Home Keynotes/Plenaries Program Registration Hotel Accommodation About New Orleans Contact Us
Cluster 2009 Tutorials

Attendance
Tutorials are open to all registered attendees, on a space available basis. Attendees who register for the conference by 29 July (the early registration deadline) will be asked to identify any tutorials they wish to attend. Tutorial spaces will be filled on a first come, first served basis, up to the capacity of the tutorials venue.

Sessions
There will be a total of eight half-day tutorials in two parallel sessions on Monday, 31 August and Friday, 4 September (the day before and the day after the conference technical sessions). A 30-minute morning and afternoon coffee break will be available in an adjacent common area approximately midway through each session.

Monday am tutorials:

Monday pm tutorials: Friday am tutorials: Friday pm tutorials:

Room Layout
Tutorial rooms will be set up "classroom" style, with a projection screen and presenter's table at the front, and tables for attendees facing the presenter. Power strips will be available for attendee laptops. Wireless Internet access will be available in the tutorial rooms for all participants.

Presentation Materials
To minimize cost and resource usage, the conference does not plan to reproduce paper copies of the presentation materials for distribution to attendees. Instead, the conference will post tutorial materials on the conference website about a week before the conference. Attendees are expected to download the materials, either in advance or at the tutorial.

Details of Tutorials

Monday, 31 August 2009, 8:00 - 12:00

Performance Analysis and optimization with Open_SpeedShop (Jim Galarowicz, Don Maghrak - Krell Institute; Martin Schulz - Lawrence Livermore National Laboratory; David Montoya - Los Alamos National Laboratory; Scott Cranford - Sandia National Laboratories.)
(slides)

Performance Analysis is an essential step in the development cycle of HPC codes targeting large scale infrastructures such as those used by many of the attendees of Cluster 2009. In this tutorial we will introduce how programmers can approach this important topic and how they can analyze the performance of their codes using the comprehensive open source tool set Open|SpeedShop, which is being developed and made available through a close collaboration between the Krell Institute and DOE/NNSA’s Tri-Labs (Lawrence Livermore, Los Alamos, and Sandia National Laboratories) for a wide range of cluster architectures.

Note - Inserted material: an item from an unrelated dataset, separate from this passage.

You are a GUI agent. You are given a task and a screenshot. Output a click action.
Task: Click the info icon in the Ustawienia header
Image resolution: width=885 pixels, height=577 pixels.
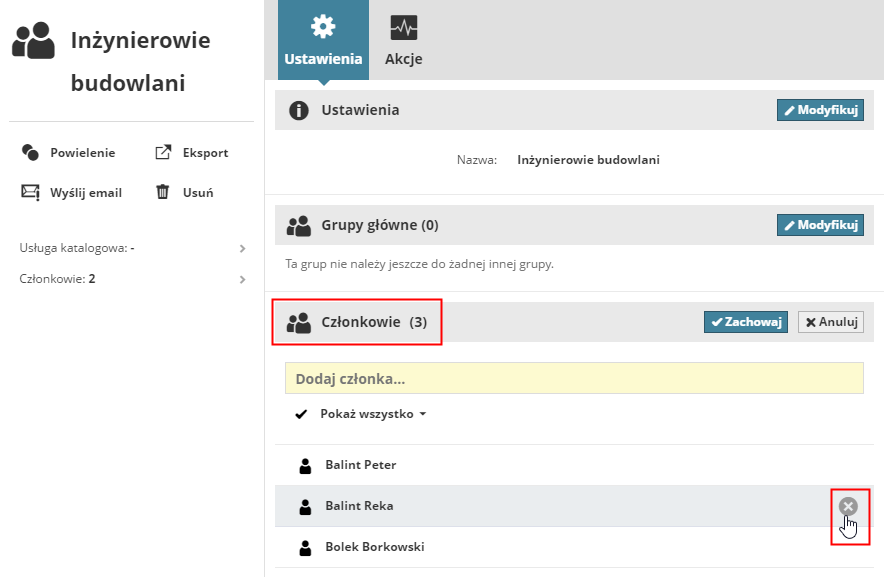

In this tutorial we not only will introduce the attendees to Open|SpeedShop and its wide functionality, but we will directly focus on how they can use Open|SpeedShop’s extensive set of performance experiments to step by step understand the performance characteristics of their codes. We will focus both on node local (by studying global profiles, stack trace sampling, hardware counters, as well as I/O properties) and parallel performance (using a combination of tracing experiments and advanced analysis techniques). The latter will cover MPI applications as well as threaded codes.

Developing Scientific Applications Using Eclipse and the Parallel Tools Platform (Beth Tibbitts, Greg Watson - IBM; Jay Alameda - NCSA; Jeff Overbey - University of Illinois at Urbana-Champaign)
(slides)

The Eclipse Parallel Tools Platform (PTP) is an open-source Eclipse Foundation project (http://eclipse.org/ptp) for parallel scientific application development. The application development workbench for the NCSA BlueWaters petascale system is based on Eclipse and PTP.

Eclipse offers features expected from a commercial quality integrated development environment: a syntax-highlighting editor, a source-level debugger, revision control, code refactoring, and support for multiple languages, including C, C++, and UPC. PTP extends Eclipse to provide additional tools and support for the development of parallel scientific applications across a wide range of parallel systems. This includes the ability to access source code, build, launch, and debug applications on machines that are physically remote from the user’s development environment, as well as adding support for Fortran. PTP also provides runtime system and job monitoring, a scalable parallel debugger, and tools to aid the development of parallel programs.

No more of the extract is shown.